Like most on the left, I have spent the past 12 hours or so laughing and shaking my head at the silliness of it all. However last night, as I laid my head on my pillow and turned out the lights, it suddenly occurred to me that I was wrong. This is not just Hanna-Barbera silliness, Corbyn declining to move his lips along to the National Anthem does actually matter. It is important. It is deeply symbolic. Just not in the way that everyone from the Sun to the BBC is insisting.
The Labour Party chose Jeremy Corbyn to be its leader for many reasons, but perhaps the strongest and most important was the sense that this country is crying out for a politician who says what he believes and believes what he says. This country is crying out for a politician who is driven by principle, who acts with sincerity, who behaves with honesty, rather than chasing the whims of the latest focus group.

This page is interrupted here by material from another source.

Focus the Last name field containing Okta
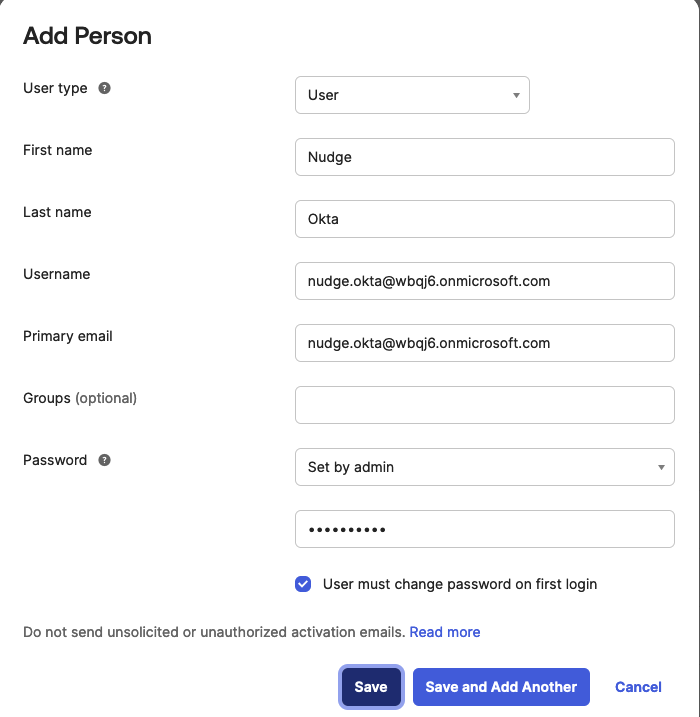The width and height of the screenshot is (700, 717). click(x=484, y=219)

There are already opinion pieces floating around the liberal media saying ‘this has been a disaster, Jeremy needs a spin doctor to tell him how to behave’ which completely misses the point. Corbyn was elected by a landslide precisely because he doesn’t behave the way some amoral special advisor from PPE Oxford would tell him to.
It is striking that Corbyn today is not being savaged because he doesn’t believe in God and doesn’t particulary believe in the monarchy. On those scores he is in keeping with large swathes of the population. He is being savaged for failing to put on a charade of pointlessly moving his lips and mumbling along to some lyrics which are meaningless, if not downright offensive, to him.
The British people are going to have to make a choice in the coming months and years. Do we want yet another politician who will set aside personal beliefs and personal principles because it is politically convenient and good PR, or do we want a fundamental change in how our political system operates? We cannot have it both ways.
I, for one, am sick to the back teeth of politicians who, when Murdoch, Rothermere or the Barclay brothers say “jump” reply “how high?”
I do not want another Labour leader who is little more than a puppet for corporate interests, for the establishment, for tradition, for the way things have always been done.
Had Corbyn swallowed his principles yesterday and compromised in order to placate the Rottweilers of the media and the political establishment, then he would have taken their shilling. He would have sent a message that yes, he too will dance to their tune, however petty and pointless the jig might be.
My first reaction was that the National Anthem business was a ridiculous non-story, one that could be laughed off. On the contrary, while it may have been trivial and petty, it was also symbolic. It was a test. And it was a test that Jeremy Corbyn passed with flying colours.